━━ Data to use ━━

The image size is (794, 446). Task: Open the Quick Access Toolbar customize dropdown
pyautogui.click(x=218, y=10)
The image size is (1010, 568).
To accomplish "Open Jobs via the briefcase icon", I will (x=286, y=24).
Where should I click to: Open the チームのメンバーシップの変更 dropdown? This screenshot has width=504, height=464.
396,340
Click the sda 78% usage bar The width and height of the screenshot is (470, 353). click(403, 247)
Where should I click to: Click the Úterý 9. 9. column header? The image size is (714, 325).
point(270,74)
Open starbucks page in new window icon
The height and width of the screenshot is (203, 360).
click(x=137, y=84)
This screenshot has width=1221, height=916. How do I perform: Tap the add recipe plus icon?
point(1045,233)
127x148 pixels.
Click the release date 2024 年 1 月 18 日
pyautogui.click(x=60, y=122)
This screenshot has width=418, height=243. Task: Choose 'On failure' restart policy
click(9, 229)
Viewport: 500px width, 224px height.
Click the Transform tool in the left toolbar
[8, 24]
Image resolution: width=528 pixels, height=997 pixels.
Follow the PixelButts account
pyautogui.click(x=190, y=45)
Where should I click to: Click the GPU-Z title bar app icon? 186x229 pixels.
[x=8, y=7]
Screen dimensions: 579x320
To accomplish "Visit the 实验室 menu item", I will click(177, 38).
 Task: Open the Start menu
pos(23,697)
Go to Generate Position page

━━━

§ Required action
Search the records for the word "accomplish", then list every line that has it.

§ Solved problem
To accomplish "Open Jobs via the briefcase icon", I will (x=286, y=24).
To accomplish "Visit the 实验室 menu item", I will click(177, 38).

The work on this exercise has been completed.